How come Superman could stop bullets with his chest,
but always ducked when someone threw a gun at him?

Good question.

 

[Siemel Naran]

JKop wrote:

Do you consider:

#if defined (CODE_1)
// some code
#else if defined (CODE_2)
// other code
#endif

the use of macros?

Don't know about JKop, but this seems fine to me. How else to have code
compiled for Windows only, or Borland only, or debug mode only?

 

[Siemel Naran]

JKop wrote:

Please describe how to implement the (standard library) offsetof macro in terms
of an inline function that is 'far superior' (or at least equally

inferior!).

Use the C++ pointer to member mechanism. The offsetof is only for C.

 

[Siemel Naran]

As for macro functions: Similarly, there is absolutley NO JUSTIFICATION for
their use. Inline functions are superior in every way, BAR NONE!

inline int BYTES_NEEDED_FOR_INTS ( int no_ints )
{
return no_ints * sizeof(int);
}
typedef char[ BYTES_NEEDED_FOR_INTS( 5 ) ] int5;

Does your compiler accept this?

BTW, is int5 above misplaced?

Anyway, that should be rewritten using structs and static const so that you
can use compile time constants.

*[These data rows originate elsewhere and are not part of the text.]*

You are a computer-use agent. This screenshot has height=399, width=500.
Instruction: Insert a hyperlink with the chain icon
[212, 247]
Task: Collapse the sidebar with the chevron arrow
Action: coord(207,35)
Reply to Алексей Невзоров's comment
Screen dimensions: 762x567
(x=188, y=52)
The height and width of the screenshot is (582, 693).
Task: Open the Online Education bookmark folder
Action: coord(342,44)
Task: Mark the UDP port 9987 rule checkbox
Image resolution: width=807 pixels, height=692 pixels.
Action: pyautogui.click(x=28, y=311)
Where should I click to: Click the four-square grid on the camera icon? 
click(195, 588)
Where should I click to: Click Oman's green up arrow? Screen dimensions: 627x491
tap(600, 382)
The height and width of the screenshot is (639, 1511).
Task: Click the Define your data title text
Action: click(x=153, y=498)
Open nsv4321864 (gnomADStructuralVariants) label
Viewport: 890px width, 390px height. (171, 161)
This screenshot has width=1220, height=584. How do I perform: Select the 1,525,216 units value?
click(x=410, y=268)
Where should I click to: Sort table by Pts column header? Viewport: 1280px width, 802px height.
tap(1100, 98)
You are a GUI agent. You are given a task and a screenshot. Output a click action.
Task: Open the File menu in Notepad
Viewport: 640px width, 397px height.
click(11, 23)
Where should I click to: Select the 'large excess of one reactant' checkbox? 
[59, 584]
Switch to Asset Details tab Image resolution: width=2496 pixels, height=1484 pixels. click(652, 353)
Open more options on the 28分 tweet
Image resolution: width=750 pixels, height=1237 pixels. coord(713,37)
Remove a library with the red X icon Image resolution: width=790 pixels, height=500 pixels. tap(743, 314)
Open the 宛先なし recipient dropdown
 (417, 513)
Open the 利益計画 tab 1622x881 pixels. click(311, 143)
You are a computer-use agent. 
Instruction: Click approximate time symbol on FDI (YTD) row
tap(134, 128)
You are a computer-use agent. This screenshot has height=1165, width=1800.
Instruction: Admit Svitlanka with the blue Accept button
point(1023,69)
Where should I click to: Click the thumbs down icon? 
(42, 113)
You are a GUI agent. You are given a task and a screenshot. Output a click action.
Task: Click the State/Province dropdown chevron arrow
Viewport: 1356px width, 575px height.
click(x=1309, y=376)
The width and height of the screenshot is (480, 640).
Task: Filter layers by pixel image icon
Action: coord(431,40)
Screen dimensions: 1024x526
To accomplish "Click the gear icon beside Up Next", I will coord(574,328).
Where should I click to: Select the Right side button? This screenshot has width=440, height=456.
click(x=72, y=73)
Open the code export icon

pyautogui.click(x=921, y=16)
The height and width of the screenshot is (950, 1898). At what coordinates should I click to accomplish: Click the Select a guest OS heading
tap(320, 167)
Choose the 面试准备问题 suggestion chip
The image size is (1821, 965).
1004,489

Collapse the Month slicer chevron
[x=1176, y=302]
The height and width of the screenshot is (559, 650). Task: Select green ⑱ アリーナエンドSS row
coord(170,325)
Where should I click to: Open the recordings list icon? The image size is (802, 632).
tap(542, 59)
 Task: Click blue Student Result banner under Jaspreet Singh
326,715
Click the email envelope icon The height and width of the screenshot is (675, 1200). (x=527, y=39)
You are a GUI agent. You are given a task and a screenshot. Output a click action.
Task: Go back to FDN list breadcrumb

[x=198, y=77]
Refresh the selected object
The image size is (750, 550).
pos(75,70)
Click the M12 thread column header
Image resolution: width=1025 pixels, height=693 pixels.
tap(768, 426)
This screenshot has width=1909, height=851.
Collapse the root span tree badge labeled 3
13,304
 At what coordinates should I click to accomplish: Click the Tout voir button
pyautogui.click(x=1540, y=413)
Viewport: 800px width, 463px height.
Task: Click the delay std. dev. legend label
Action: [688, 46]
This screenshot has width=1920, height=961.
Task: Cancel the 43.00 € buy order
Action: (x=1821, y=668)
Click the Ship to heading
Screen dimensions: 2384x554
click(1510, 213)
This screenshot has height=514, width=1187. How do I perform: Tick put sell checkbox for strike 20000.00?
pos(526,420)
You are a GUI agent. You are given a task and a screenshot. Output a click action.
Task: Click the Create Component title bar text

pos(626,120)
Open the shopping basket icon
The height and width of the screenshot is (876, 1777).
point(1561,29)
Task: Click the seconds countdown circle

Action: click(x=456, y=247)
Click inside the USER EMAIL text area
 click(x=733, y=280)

So basically I agree with JKop.

template <size_t N>
struct bytes_needed_for_ints
{
static const size_t result = N * sizeof(int);
};

typedef char int5[ BYTES_NEEDED_FOR_INTS<5>::result ];

 

[Bill Seurer]

Don't know about JKop, but this seems fine to me. How else to have code
compiled for Windows only, or Borland only, or debug mode only?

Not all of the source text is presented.